_LIST OF TASKS_
1. In the course assessment guidelines, what is the submission deadline?
2. Carry on the course assessment guidelines past their final line.

#### SELECTED PASSAGE ####

Further details have been discussed in class.

  • Approximately 2000 words.
  • Choose a topic related to your own academic interests and historicize it using materials from the course Resource List as well as relevant further readings.
  • Your analysis should demonstrate mastery of course concepts and readings.

A good resource for identifying further readings related to your topic (in addition to consulting Lukas and Michael) is the Isis Current Bibliography.

Narrative Exercise

Further details have been discussed in class.

Bibliography

Details about the Bibliography will be discussed in class.

Submission Process and Technicalities

Deadline

Submission Deadline: 22 April 2024.

We will consider your assessment submitted if you have posted the required elements of your personal blog (see below) by the deadline. You may continue to update your submission materials until the deadline.

If you have an assessment variation (e.g. learning adjustment, extension, exceptional circumstance) that affects your deadline, please email both instructors as soon as possible to inform us of the revised date when we should consider your assessment submitted.

Coursework

Please post your Bibliographic Essay, Topical Analysis, and Narrative Exercise as three separate posts on the collective course blog. (If you require an alternative submission method please email the instructors as soon as possible.) The earlier you post drafts, the more opportunity you will have for preliminary feedback from peers and instructors.

Include a bibliography of Works Cited at the bottom of each post. The Works Cited section does not count toward the total word count, but your in-text citations and anything else apart from the bibliography do count.

Personal Blog

For the personal elements of your submission and feedback, you will each have a personal blog alongside the shared course blog. To create or edit your personal blog, click the Self Evaluation Blog link on the university course platform for this course.

Basic setup

There is a little housekeeping to do first1):

  1. Click the Customise link in the menu at the top of your new site.
  2. Under Site Identity, change the Site Title to your name in the format Firstname-Lastname.
  3. Click the Activate & Publish button in the top left of the page.
  4. In the top menu, you should see your name as the name of the blog. Click on this to open the dashboard.
  5. In the menu on the left, click Posts. You will see a sample post. Hover over it and click the Bin option to delete it.
  6. Likewise, go to Pages and bin the sample page. We will not use the pages feature for this course.
  7. Finally, click on Users and then Add New and add both instructors (m.barany and lengelma respectively, followed by @ed.ac.uk) with the role Author so that we can view and provide feedback on your work.

Self Evaluation Post

Click Post from the + New menu at the very top of your blog (or create a new post by any other method … there are many!) and title it Self Evaluation.

At the top, provide a list of links to your coursework from the collective course blog:

  1. Click the Numbered List icon from the editing menu or press Shift+Alt+O on your keyboard.
  2. For each entry, click the Insert Link icon from the editing menu (or Ctrl+K) and paste the URL from the appropriate post on the course blog.
  3. Following each link, indicate the word count in parenthesis. Do not include the Works Cited section in your total.
  4. Beneath your list, put the total number of words for your three coursework components, making sure the total is under 5000.

#### GIVEN DATA ####

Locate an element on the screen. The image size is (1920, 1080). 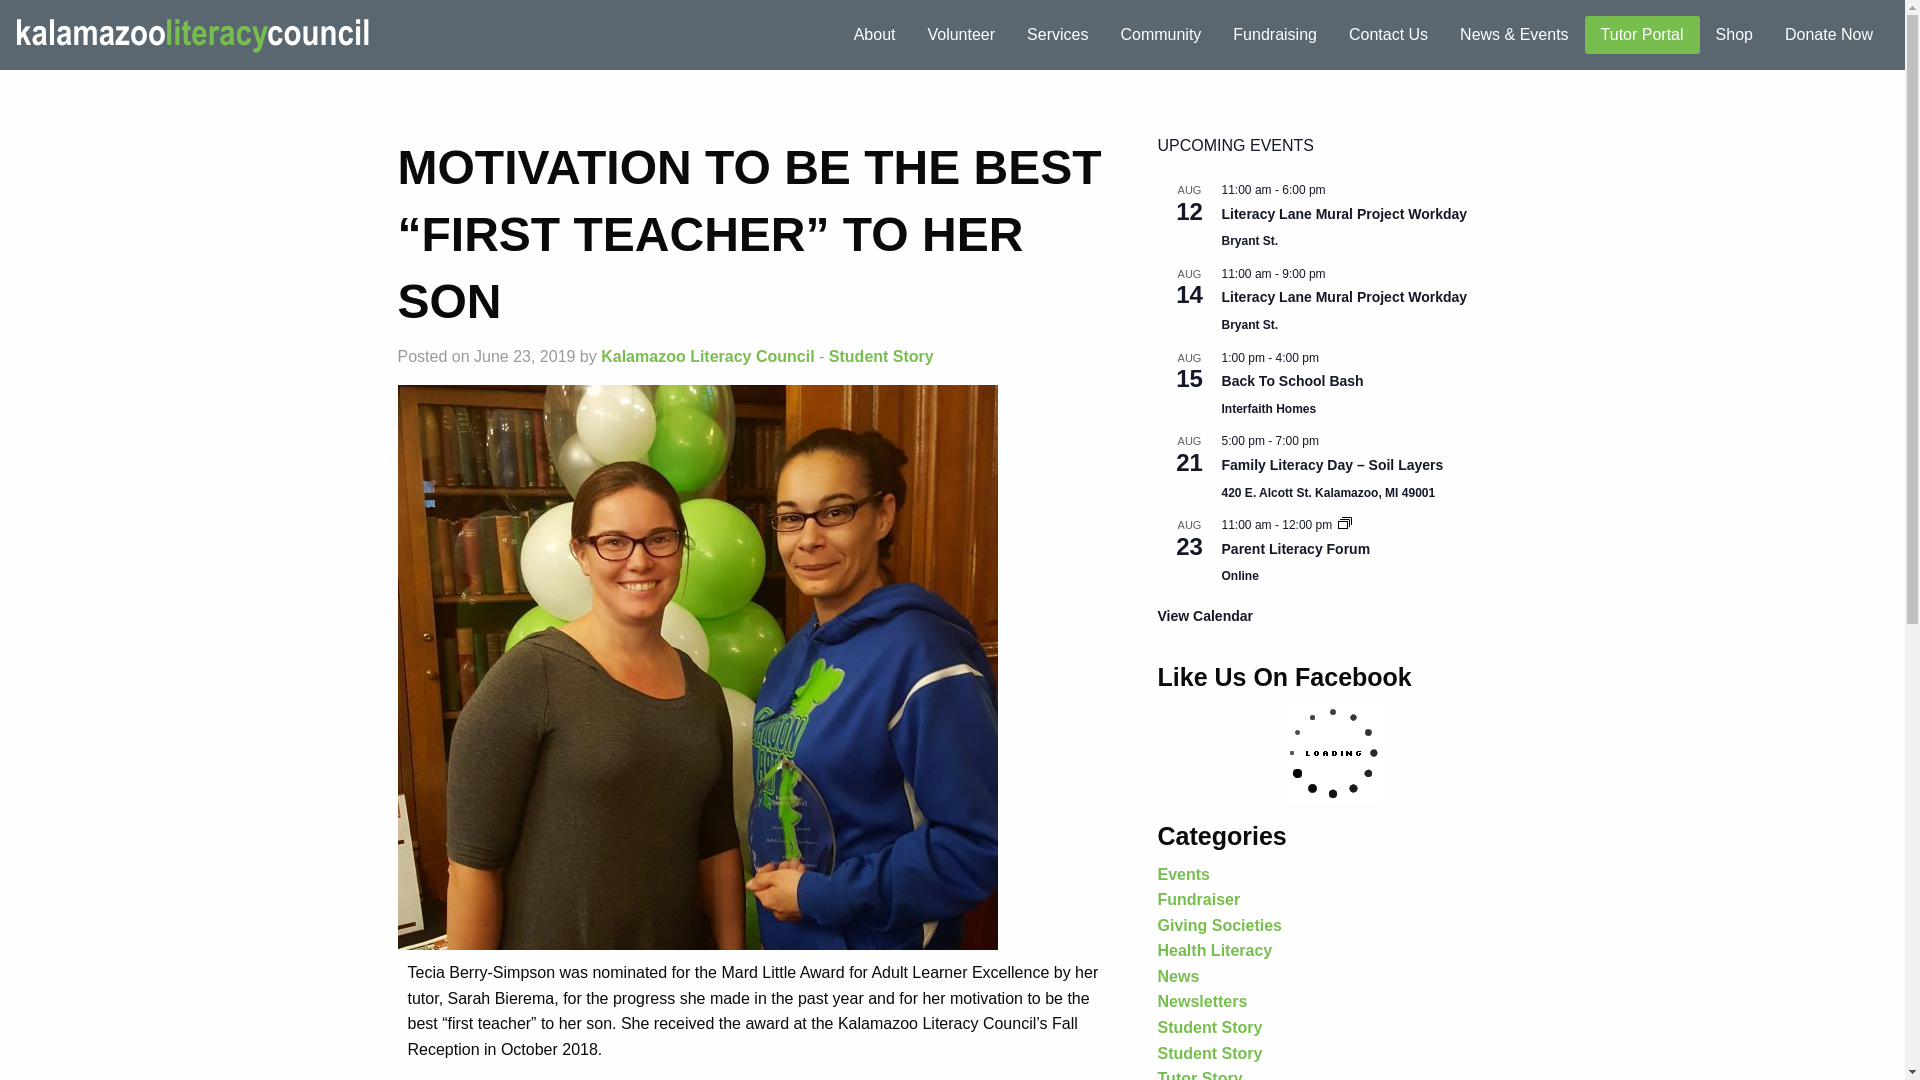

####

_EXERCISE RESPONSES_
1. 22 April 2024.

2.
Then, include the four sections explained in the Self Evaluation guidance on this page (above). Make the section headings stand out by formatting them using a Heading style from the drop-down menu on the left of the formatting options in the edit window (by default the format will be Paragraph).

Remember to press Publish or Update when finished editing!

If you have posted a self-evaluation, your coursework will be considered submitted at the submission deadline. You can continue to edit your work until the deadline.

Word Limit

There is a strict word limit of 5000 words for the combined Bibliographic Essay, Topical Analysis, and Narrative Exercise components. Individual components will vary in length, though we suggest you keep to a range of 1500-2500 words for the longer components and 500-1000 words for the Narrative Exercise so that they are neither too short nor too long.

Academic Integrity

(Statement borrowed from Dr Barany's introductory history of science course.)

The philosophy of this course is that students are basically honest and interested in learning, and if we are doing our job as instructors you will not be interested in cheating and there will be nothing much to gain from it. If you ever feel tempted to submit work that you haven't actually done for yourself for this course, we'd rather you just talk to us about time management, study skills, or making the assignments more interesting so that you can actually learn from the course!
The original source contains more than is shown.